ちょうど「こどもアンデパンダン展」が開催されていた。この展覧会は既に今年で13回目を数えるそうで、もとは市内の子どもたちを対象に作品を集め、展示していたのが、今では海外からの応募も増え、今年は16カ国、400点弱の作品が展示されていた。多国籍になると、色の使い方、題材の選び方、表情の描き方など、国の違いも現れていて面白い。

約300点は市内の小学生以下の子どもたちの作品で、その多くが、夏休みの自由工作で作成して一旦学校に提出して返却されたものを、秋に美術館に応募するらしく、夏を描いたものも多くみられた。この展覧会は作品に優劣をつけない、無審査、無賞であることが特徴とのこと。絵画や切り貼り絵から、実際に手で触って遊べる立体の工作、刺繍などの手芸品など様々なものが展示されていた。無審査であるなら、なおさら展示にセンスが問われそう、と見やすく飾られてある作品群を見ながら思った。

途中、つかず離れずの絶妙な距離で、美術館のスタッフの方が作品の解説をしてくださるのも、とても楽しかった。とても立派な立体物の作品が、実は家業の廃材を使っているものだったり(音楽的才能も漲っていてとても感動的!)、なぜこのお面を作ったのかという作者の意図や背景、美術館主催の教室に参加して学んだ筆使いを意識して描いた「印象派風」の絵など。応募者には、展示物すべてのデータ集が配布されるそうなので、さぞいい記念になるだろう。

さらに面白いのが、観に来た者が作品を観て感じたことや聞きたいことなど、その作者にメッセージをおくれることである。設置してある用紙にメッセージを書けば、それを美術館が国内外問わず、作者に届けてくれるのだそうだ。スタッフの方が「よかったら書いてあげてください」と言ってくれたが、「大人なので…(笑)」と訳のわからない返事で濁してしまった自分が残念な限り。

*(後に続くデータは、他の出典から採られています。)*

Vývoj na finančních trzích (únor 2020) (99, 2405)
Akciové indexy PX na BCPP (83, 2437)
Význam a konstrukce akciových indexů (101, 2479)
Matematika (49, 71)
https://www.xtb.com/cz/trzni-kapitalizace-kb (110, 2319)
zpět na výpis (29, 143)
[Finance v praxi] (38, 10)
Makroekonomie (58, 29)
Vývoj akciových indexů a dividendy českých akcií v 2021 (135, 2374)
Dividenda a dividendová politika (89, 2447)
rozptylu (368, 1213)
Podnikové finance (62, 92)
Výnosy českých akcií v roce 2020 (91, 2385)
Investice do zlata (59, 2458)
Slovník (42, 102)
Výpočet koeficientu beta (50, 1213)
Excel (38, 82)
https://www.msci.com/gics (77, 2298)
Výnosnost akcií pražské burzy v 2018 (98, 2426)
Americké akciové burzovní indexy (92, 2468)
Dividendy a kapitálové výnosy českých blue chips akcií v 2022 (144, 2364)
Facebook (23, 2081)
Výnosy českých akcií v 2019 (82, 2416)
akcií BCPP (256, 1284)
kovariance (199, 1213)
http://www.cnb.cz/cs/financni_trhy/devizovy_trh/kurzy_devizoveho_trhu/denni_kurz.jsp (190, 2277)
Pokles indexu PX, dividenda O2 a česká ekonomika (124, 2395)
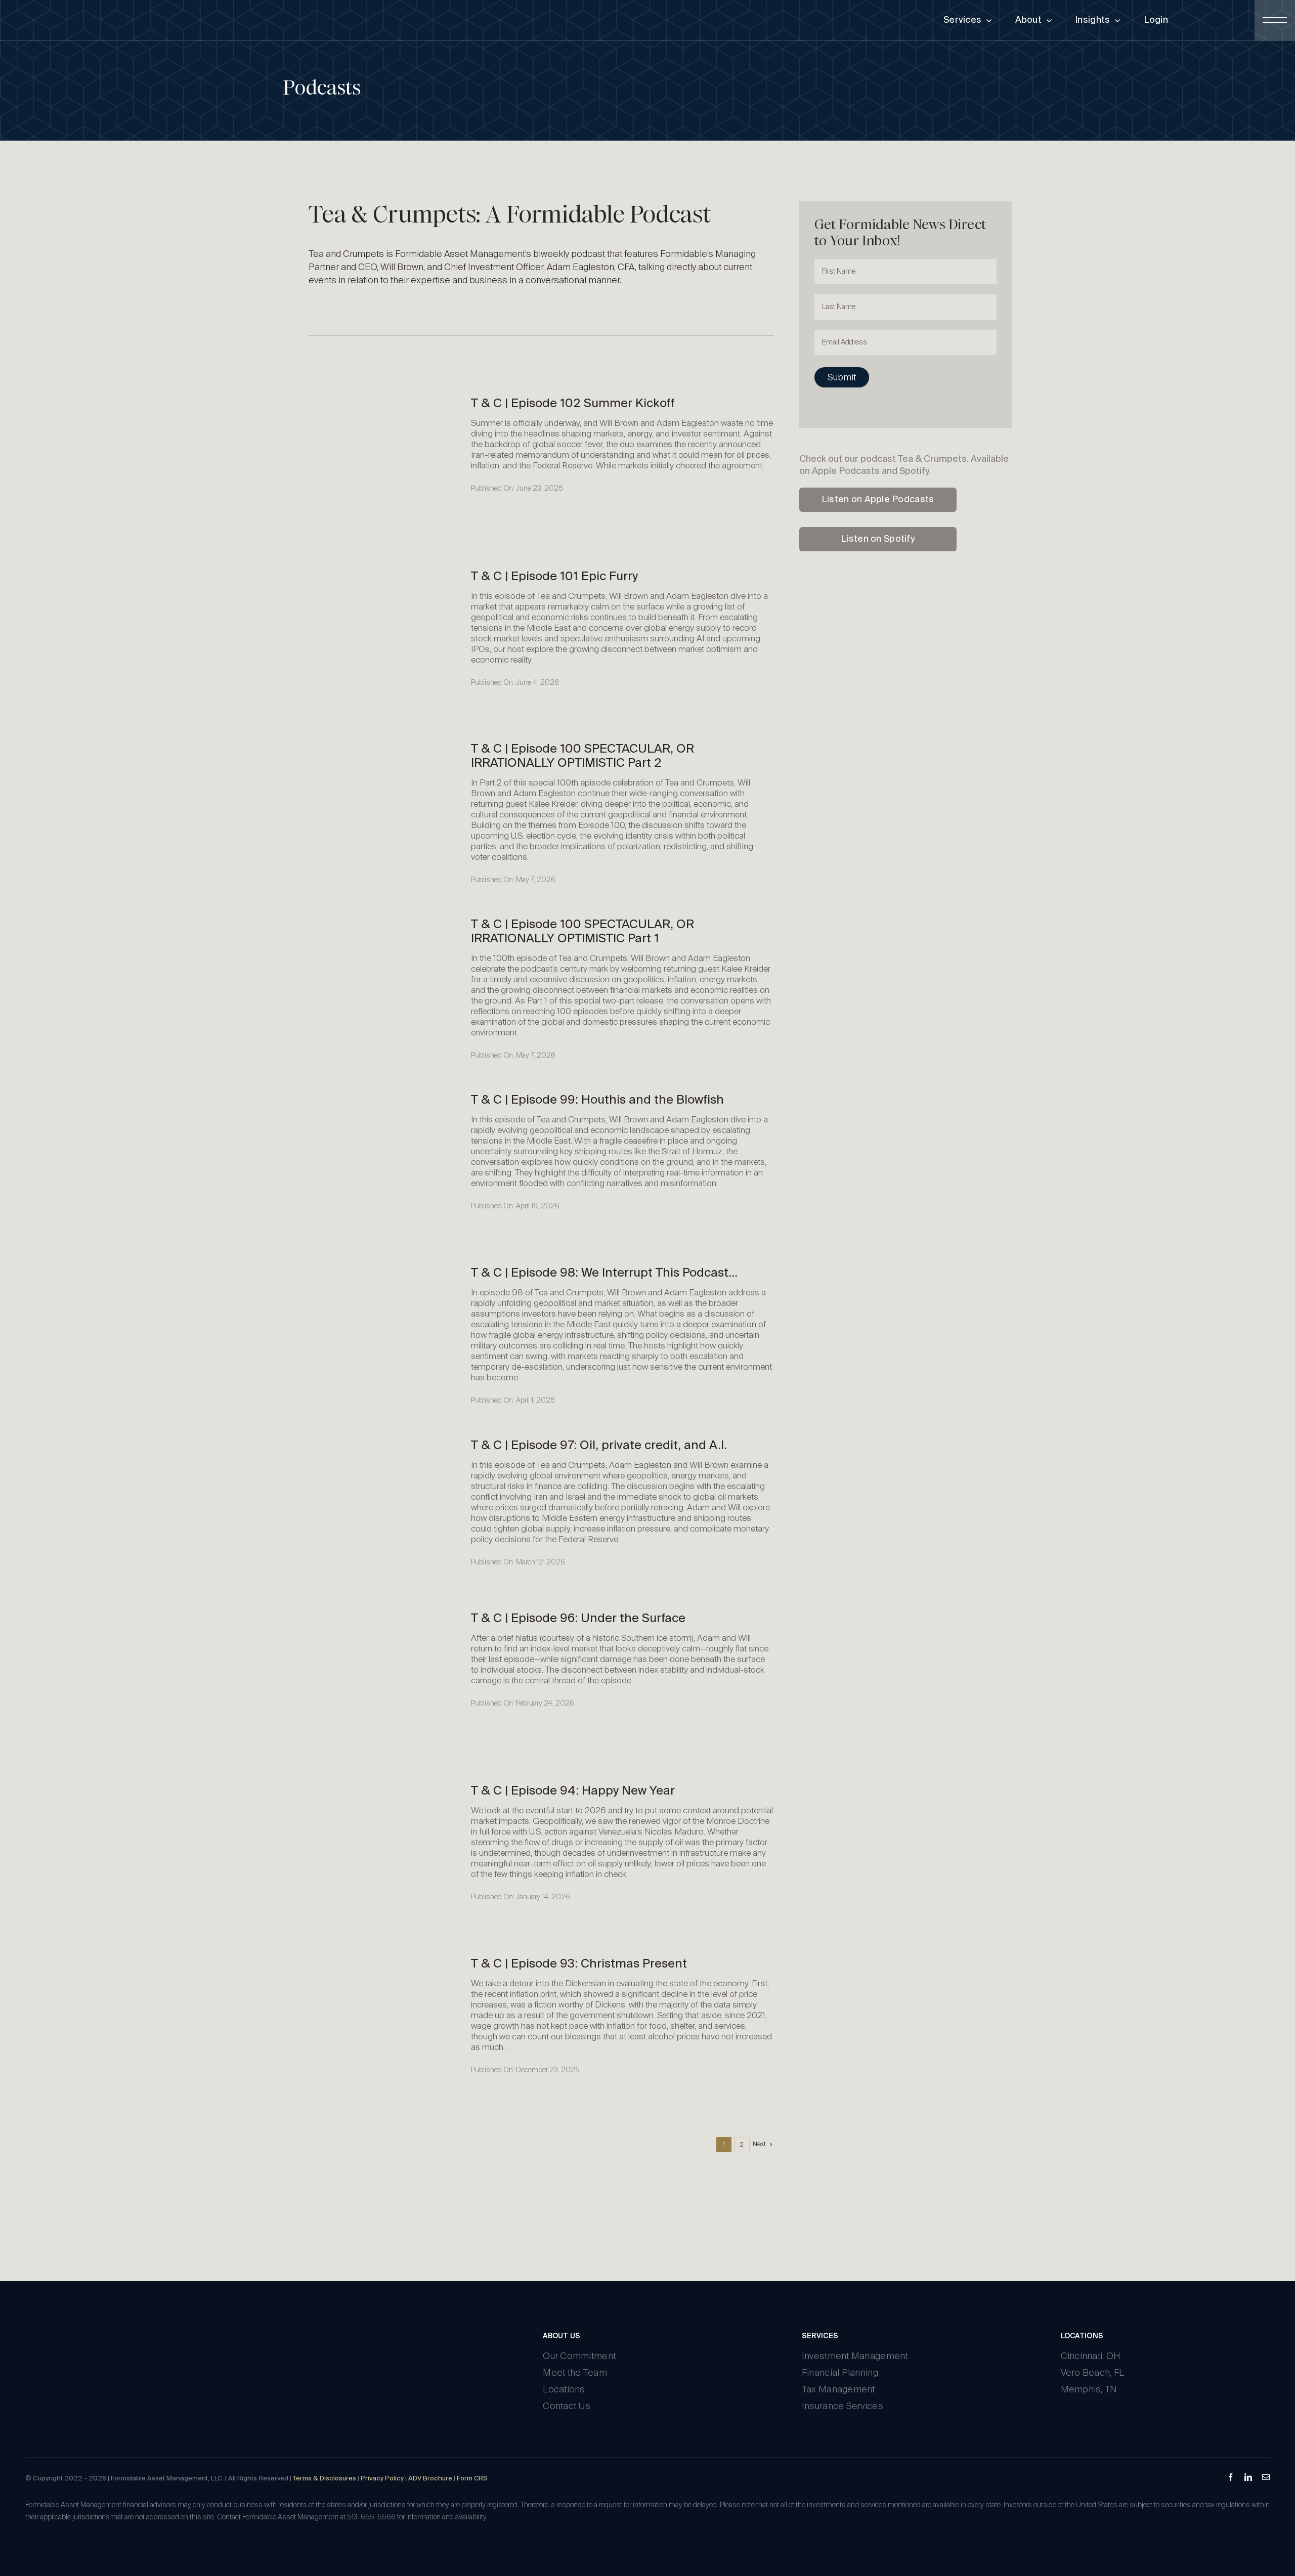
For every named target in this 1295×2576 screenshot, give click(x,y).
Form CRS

完成まで何日もかかっただろうなと思わされる大作から、もしかして10分程度で出来上がり?というようなものまで、いろいろな作品が並べられているが、その情熱のかけ具合度も含め、どの作品からもいきいきと個を発揮した伸びやかさが感じられる。見たり触れたりするだけで、作品に充満している子どもたちの明るいエネルギーが伝わってくるような、溢れ出すパワーをもらったような出会いだった。まったく評価にとらわれず、自分の表現を楽しんでいる子ども達の作品に囲まれるのはなかなか素敵な時間だ。

毎週、創作活動の教室も開かれているそうなので(版画や風船、お菓子作りなど)、お近くの方があれば、子どもたちとの参加、ぜひおすすめです。